Quote exactly and only this range of lines in the data below: the line that holds "Tap the Joindre mon RIB link text" to the line that holds "Screen dimensions: 1568x376", both included.
[Exercise data Boundary: Start]
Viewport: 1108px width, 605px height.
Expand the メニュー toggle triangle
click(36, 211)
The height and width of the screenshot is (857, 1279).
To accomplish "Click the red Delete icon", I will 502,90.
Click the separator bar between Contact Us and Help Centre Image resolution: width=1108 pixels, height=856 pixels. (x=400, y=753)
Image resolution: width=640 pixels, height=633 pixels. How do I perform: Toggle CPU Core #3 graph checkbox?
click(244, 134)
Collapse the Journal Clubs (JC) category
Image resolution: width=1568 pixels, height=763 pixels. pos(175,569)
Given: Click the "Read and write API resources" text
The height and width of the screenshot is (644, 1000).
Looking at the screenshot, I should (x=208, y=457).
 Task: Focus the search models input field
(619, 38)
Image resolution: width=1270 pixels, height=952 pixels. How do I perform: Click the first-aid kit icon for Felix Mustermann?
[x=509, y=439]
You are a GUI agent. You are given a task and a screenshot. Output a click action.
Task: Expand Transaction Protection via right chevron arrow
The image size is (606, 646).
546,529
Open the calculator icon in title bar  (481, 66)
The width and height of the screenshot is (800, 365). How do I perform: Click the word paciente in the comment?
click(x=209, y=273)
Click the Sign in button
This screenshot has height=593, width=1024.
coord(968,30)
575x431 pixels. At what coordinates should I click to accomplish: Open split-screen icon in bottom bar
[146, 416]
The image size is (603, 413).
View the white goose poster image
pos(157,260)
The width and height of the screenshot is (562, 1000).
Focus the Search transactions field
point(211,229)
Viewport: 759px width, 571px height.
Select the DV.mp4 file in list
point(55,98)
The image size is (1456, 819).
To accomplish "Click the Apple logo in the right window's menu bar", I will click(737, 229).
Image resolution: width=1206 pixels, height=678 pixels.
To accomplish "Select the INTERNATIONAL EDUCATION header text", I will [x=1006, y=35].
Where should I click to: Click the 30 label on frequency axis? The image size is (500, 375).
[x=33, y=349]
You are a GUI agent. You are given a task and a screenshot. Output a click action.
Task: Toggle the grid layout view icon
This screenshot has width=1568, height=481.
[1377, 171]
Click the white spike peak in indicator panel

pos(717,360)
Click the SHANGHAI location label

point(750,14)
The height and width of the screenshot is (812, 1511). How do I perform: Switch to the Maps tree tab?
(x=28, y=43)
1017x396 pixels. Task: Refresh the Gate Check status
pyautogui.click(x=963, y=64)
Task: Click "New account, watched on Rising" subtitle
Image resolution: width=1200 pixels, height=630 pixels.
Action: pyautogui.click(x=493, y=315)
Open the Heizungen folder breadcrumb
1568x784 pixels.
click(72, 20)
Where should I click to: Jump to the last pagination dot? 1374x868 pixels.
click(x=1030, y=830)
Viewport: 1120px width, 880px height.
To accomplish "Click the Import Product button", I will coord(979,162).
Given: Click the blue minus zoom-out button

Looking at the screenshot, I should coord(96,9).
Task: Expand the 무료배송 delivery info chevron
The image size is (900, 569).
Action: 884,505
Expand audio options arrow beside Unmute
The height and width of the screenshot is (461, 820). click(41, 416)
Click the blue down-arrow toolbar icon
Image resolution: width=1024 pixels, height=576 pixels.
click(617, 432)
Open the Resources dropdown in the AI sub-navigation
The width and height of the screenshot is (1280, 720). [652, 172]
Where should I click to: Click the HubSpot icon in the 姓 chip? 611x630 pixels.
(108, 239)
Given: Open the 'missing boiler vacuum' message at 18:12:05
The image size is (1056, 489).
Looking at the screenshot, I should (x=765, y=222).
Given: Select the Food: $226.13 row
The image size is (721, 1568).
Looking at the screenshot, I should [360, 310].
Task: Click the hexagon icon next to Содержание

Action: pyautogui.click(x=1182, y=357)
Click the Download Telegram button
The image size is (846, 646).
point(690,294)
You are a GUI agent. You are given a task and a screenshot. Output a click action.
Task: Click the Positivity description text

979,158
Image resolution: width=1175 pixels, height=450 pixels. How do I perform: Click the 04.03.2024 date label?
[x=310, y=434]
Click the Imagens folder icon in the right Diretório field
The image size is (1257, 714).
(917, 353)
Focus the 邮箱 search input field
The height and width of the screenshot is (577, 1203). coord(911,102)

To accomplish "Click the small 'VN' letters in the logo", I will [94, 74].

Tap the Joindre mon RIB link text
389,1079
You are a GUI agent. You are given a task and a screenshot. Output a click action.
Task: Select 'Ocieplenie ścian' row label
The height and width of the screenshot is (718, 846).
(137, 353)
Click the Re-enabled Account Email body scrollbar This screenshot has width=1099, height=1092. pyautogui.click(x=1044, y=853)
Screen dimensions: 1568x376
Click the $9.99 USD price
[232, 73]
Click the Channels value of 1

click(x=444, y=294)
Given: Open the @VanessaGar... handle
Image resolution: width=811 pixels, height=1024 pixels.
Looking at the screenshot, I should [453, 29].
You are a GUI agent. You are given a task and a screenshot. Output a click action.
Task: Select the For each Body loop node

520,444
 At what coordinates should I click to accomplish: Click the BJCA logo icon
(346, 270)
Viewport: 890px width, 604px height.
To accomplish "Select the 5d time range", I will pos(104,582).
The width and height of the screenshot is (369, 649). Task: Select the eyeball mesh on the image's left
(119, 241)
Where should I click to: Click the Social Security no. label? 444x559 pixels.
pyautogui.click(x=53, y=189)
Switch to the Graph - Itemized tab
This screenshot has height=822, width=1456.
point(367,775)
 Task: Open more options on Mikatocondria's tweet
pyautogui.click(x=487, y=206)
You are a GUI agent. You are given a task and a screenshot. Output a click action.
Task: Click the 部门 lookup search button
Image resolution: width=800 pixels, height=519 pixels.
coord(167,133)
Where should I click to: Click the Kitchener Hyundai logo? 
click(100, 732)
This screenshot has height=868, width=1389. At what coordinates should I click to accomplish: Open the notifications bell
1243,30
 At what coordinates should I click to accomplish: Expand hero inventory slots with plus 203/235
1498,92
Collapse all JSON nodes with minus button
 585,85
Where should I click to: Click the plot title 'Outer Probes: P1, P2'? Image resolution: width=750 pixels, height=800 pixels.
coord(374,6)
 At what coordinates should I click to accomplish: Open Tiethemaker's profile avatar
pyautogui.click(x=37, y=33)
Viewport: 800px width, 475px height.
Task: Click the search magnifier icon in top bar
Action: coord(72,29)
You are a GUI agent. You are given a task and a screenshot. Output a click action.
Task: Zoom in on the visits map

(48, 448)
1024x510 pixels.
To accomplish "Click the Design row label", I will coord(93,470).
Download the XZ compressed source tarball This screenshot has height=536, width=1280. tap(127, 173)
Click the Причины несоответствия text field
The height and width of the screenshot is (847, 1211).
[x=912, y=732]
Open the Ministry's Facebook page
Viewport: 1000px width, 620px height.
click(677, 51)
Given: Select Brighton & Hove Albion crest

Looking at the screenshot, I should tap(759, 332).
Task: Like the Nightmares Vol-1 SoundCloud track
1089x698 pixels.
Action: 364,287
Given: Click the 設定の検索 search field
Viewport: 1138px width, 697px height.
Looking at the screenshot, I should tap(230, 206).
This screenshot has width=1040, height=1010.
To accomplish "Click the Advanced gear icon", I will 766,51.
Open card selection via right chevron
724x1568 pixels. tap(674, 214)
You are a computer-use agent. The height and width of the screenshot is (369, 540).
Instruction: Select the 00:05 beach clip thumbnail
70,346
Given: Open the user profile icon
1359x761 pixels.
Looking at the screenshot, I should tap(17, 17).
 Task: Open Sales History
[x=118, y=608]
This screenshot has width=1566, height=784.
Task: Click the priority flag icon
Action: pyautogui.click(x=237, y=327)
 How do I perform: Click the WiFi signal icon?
[Exercise data Boundary: End]
■ **Reply to the task**
Tap the Joindre mon RIB link text
389,1079
You are a GUI agent. You are given a task and a screenshot. Output a click action.
Task: Select 'Ocieplenie ścian' row label
The height and width of the screenshot is (718, 846).
(137, 353)
Click the Re-enabled Account Email body scrollbar This screenshot has width=1099, height=1092. pyautogui.click(x=1044, y=853)
Screen dimensions: 1568x376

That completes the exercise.